Excerpt to read:

************

DNA methylation occurs at specific sites. In bacteria, the DNA methylation is used for identifying bacterial restriction-methylation system that is involved in phage defence and is also used for distinguishing replicated and non-replicated DNA. In eukaryotes, the DNA methylation is connected with the control of transcription. The methylation of a control region is usually accompanied by gene inactivation. Methylation in eukaryotes usually occurs at the CpG islands in the 5′ regions of some genes. These are the CG dinucleotide-rich regions of the gene. About 2–7 per cent of animal cell DNA is methylated. Methylation occurs at the 5th position of cytosine producing 5-methylcytosine. Most methyl groups are found in CG dinucleotides in CpG islands, where the C residues on both strands of this short palindromic sequence are methylated. Such a site is considered fully methylated. Upon replicating this site, each daughter duplex will have one methylated strand and one unmethylated strand. Such site is called hemimethylated. If methylation of the unmethylated strand occurs, then the hemimethylated site also becomes fully methylated.
If replication occurs first, then the hemimethylated condition will be perpetuated on one daughter duplex and the other duplex will become unmethylated.
The state of methylation is controlled by DNA methyltransferases or methylases or DNMTs, which adds methyl groups to the 5th position of cytosine (Figure 10.2). There are two types of methyltransferases, namely:
- De novo methyltransferase: It modifies DNA at a new position and acts only on unmethylated DNA. There are two de novo methyltransferases, namely DNMT3A and DNMT3B in mouse; these have different target sites.
- Maintenance methyltransferase: It acts constitutively only on hemimethylated DNA and converts them to fully methylated sites.
A protein called UHRF1 is important for the maintenance of methylation and associates with DNMT1. This protein is able to recognize CpG dinucleotides and preferentially binds to hemimethylated DNA. UHRF1 increases the efficacy of DNMT1 for maintenance methylation at hemimethylated sites. UHRF1 also interacts with methylated histone H3. This shows that the maintenance of DNA methylation is connected with the stabilization of heterochromatin structure.
Promoters are the most common sites of methylation. They are methylated when gene is inactive and unmethylated when gene is active. DNA methylation plays a role in controlling gene expression. The transcriptional silencing of selected genes caused by DNA methylation plays a crucial role in the development and progression of human cancers.

************

Task 1: According to the passage on DNA methylation, which protein associates with DNMT1 and preferentially binds to hemimethylated DNA?
Task 2: Pick up the passage on DNA methylation after its final sentence and keep writing.

[Saved entries]

************

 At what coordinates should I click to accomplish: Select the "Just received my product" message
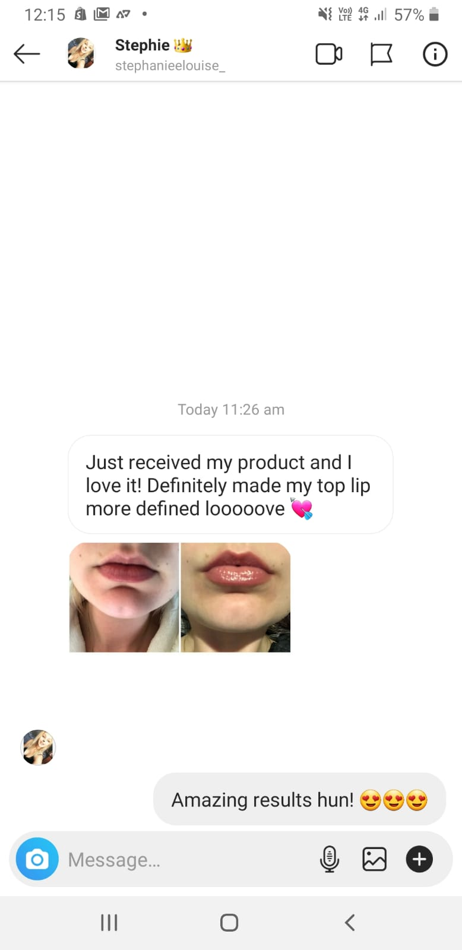(x=230, y=485)
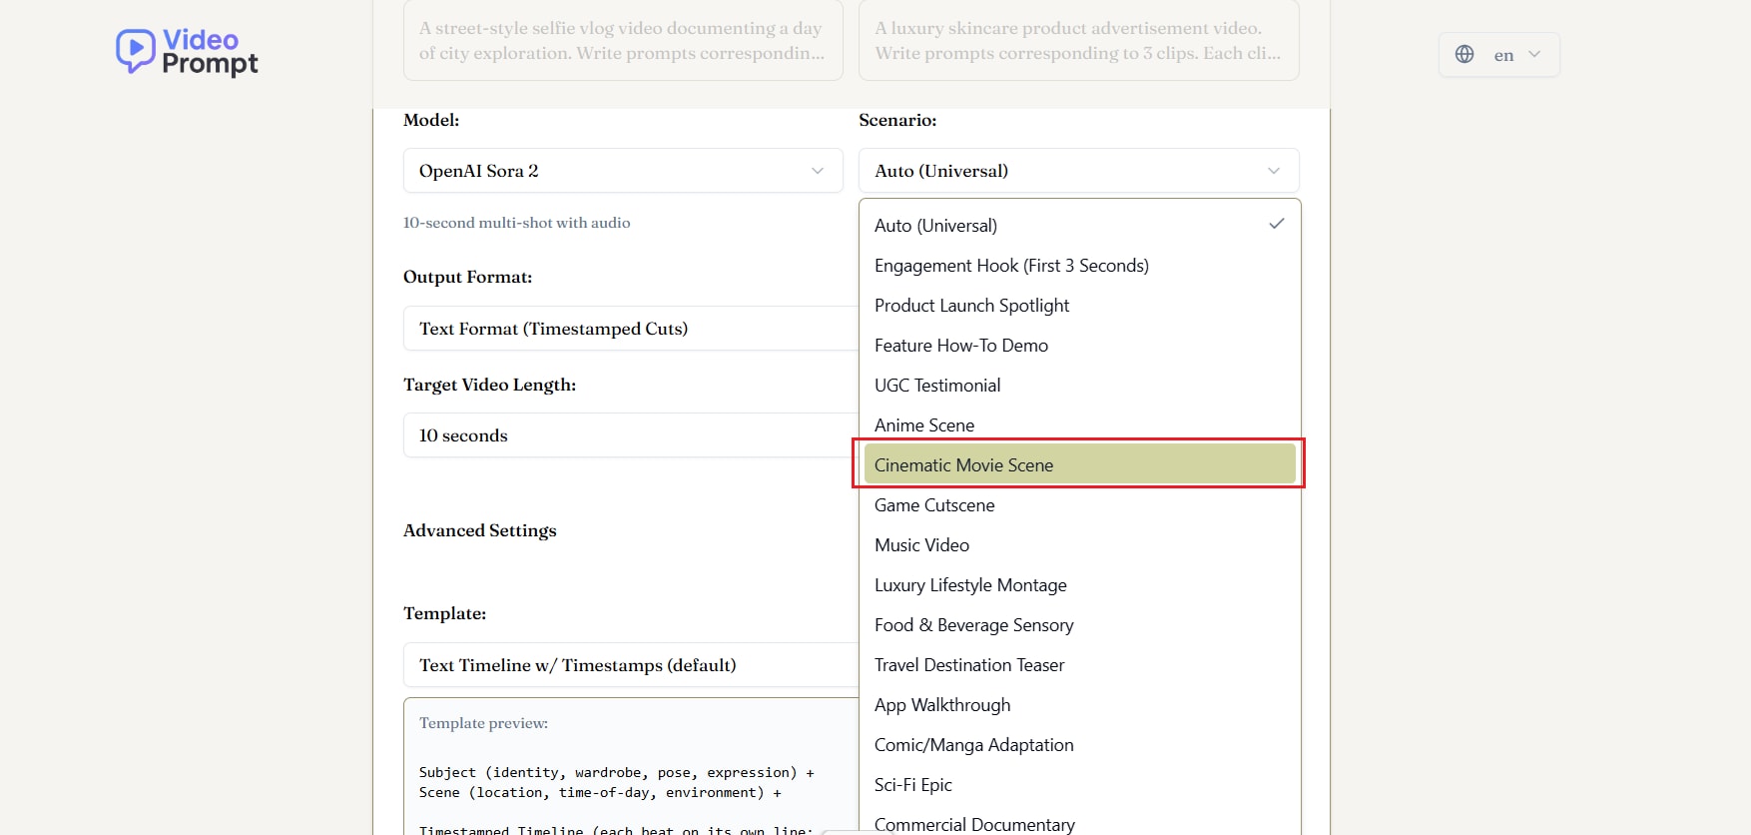
Task: Open the Target Video Length dropdown
Action: (629, 435)
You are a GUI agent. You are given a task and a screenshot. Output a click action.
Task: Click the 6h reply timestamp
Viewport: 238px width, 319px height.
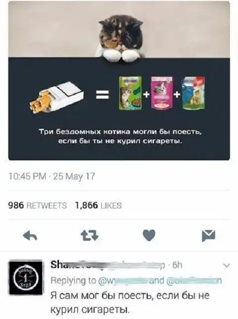coord(177,265)
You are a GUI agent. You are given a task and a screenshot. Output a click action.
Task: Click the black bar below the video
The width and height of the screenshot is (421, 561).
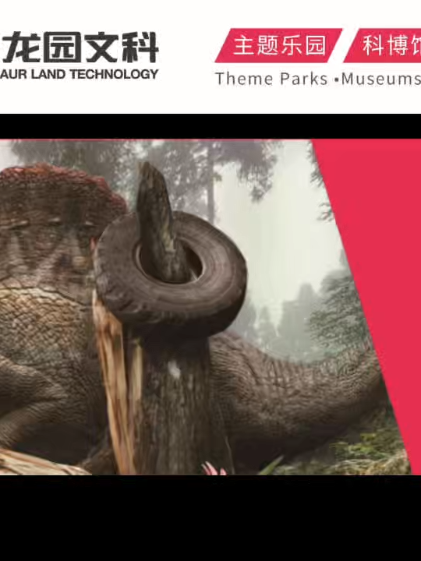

************

Your response 1: UHRF1

Your response 2:
Figure 10.2 SUVAR39H is a methyltransferase that specifically methylates the lysine 9 of histone H3. Such a methylation creates a binding site for the heterochromatin protein HP1 that recruits a DNA methyltransferase, capable to methylate the CpG in DNA (Me = methyl; methyl H3-K9 = methyl on lysine 9 of histone H3; HP1 = heterochromatin protein 1; DNMT = DNA methyltransferase)
Satellite DNAs are also methylated. The mutations of DNMT3B prevent the methylation of satellite DNA and this causes centromere instability; for example, a disease called ‘ICF—immunodeficiency centromere instability facial anomalies’ is caused by such mutations.
‘Rett syndrome’ is another disease that emphasizes the importance of DNA methylations. It is caused by the mutations of the gene for the protein MeCP2 that binds methylated CpG sequences. The disease is characterized by autism-like symptoms that are the result of a failure of normal gene silencing in the brain.
There are several ways to generate a demethylated site. These include:
- Loss of methylation at a site due to the incomplete fidelity of DNMT1 during maintenance methylation.
- Blocking the maintenance methylase from acting on the site when it is replicated. After the second round of replication, the daughter DNA will be unmethylated.
- Actively demethylating the site, i.e., removing methyl groups from methylated cytosine from the DNA and the excised region is then filled by repair system. Then, enzyme cytidine deaminase may be involved, which introduces a mismatch that is then corrected.
Active demethylation can occur to the paternal genome soon after fertilization. DNMT3A and DNMT3B participate in active DNA demethylation. They may possess deaminase activity and are involved in gene demethylation. The enzyme mediates the oxidative deamination of cytosine and converts it to 5-methylcytosine (thymine), the resulting guanine-thymine G-T mismatch is repaired by base excision repair thus leading to the demethylation of previously methylated CpG site.